=== Provided data ===
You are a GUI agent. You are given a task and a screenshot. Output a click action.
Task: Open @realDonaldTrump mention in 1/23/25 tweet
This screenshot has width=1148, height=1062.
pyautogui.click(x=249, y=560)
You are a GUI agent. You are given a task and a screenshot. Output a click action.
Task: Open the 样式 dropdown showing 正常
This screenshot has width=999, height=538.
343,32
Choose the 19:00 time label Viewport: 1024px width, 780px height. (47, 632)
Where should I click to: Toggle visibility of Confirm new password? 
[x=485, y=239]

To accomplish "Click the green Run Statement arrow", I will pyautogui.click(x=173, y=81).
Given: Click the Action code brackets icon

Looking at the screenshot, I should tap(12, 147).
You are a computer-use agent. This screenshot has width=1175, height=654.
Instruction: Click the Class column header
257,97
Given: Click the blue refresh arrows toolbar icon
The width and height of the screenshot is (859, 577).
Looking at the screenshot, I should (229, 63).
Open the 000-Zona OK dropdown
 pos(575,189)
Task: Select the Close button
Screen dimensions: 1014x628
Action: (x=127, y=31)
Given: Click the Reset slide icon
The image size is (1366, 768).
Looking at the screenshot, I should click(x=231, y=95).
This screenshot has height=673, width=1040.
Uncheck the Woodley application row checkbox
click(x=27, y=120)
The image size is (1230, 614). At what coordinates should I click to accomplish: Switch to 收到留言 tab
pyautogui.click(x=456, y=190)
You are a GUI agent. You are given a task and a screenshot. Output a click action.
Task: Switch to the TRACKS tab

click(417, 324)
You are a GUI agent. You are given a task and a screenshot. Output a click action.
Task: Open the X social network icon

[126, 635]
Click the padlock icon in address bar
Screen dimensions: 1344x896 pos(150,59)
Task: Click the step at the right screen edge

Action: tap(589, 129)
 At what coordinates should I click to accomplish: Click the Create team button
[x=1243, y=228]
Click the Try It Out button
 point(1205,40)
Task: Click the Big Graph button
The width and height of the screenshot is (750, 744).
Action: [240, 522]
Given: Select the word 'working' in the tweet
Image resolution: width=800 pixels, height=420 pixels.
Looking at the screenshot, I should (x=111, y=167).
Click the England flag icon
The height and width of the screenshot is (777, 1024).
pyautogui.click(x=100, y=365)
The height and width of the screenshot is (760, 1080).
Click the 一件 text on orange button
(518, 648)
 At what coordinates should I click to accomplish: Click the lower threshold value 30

=== Your instructions ===
Quote all of the material above word for word, from its first line through its last.

=== Reply to the exercise ===
You are a GUI agent. You are given a task and a screenshot. Output a click action.
Task: Open @realDonaldTrump mention in 1/23/25 tweet
This screenshot has width=1148, height=1062.
pyautogui.click(x=249, y=560)
You are a GUI agent. You are given a task and a screenshot. Output a click action.
Task: Open the 样式 dropdown showing 正常
This screenshot has width=999, height=538.
343,32
Choose the 19:00 time label Viewport: 1024px width, 780px height. (47, 632)
Where should I click to: Toggle visibility of Confirm new password? 
[x=485, y=239]

To accomplish "Click the green Run Statement arrow", I will pyautogui.click(x=173, y=81).
Given: Click the Action code brackets icon

Looking at the screenshot, I should tap(12, 147).
You are a computer-use agent. This screenshot has width=1175, height=654.
Instruction: Click the Class column header
257,97
Given: Click the blue refresh arrows toolbar icon
The width and height of the screenshot is (859, 577).
Looking at the screenshot, I should (229, 63).
Open the 000-Zona OK dropdown
 pos(575,189)
Task: Select the Close button
Screen dimensions: 1014x628
Action: (x=127, y=31)
Given: Click the Reset slide icon
The image size is (1366, 768).
Looking at the screenshot, I should click(x=231, y=95).
This screenshot has height=673, width=1040.
Uncheck the Woodley application row checkbox
click(x=27, y=120)
The image size is (1230, 614). At what coordinates should I click to accomplish: Switch to 收到留言 tab
pyautogui.click(x=456, y=190)
You are a GUI agent. You are given a task and a screenshot. Output a click action.
Task: Switch to the TRACKS tab

click(417, 324)
You are a GUI agent. You are given a task and a screenshot. Output a click action.
Task: Open the X social network icon

[126, 635]
Click the padlock icon in address bar
Screen dimensions: 1344x896 pos(150,59)
Task: Click the step at the right screen edge

Action: tap(589, 129)
 At what coordinates should I click to accomplish: Click the Create team button
[x=1243, y=228]
Click the Try It Out button
 point(1205,40)
Task: Click the Big Graph button
The width and height of the screenshot is (750, 744).
Action: [240, 522]
Given: Select the word 'working' in the tweet
Image resolution: width=800 pixels, height=420 pixels.
Looking at the screenshot, I should (x=111, y=167).
Click the England flag icon
The height and width of the screenshot is (777, 1024).
pyautogui.click(x=100, y=365)
The height and width of the screenshot is (760, 1080).
Click the 一件 text on orange button
(518, 648)
 At what coordinates should I click to accomplish: Click the lower threshold value 30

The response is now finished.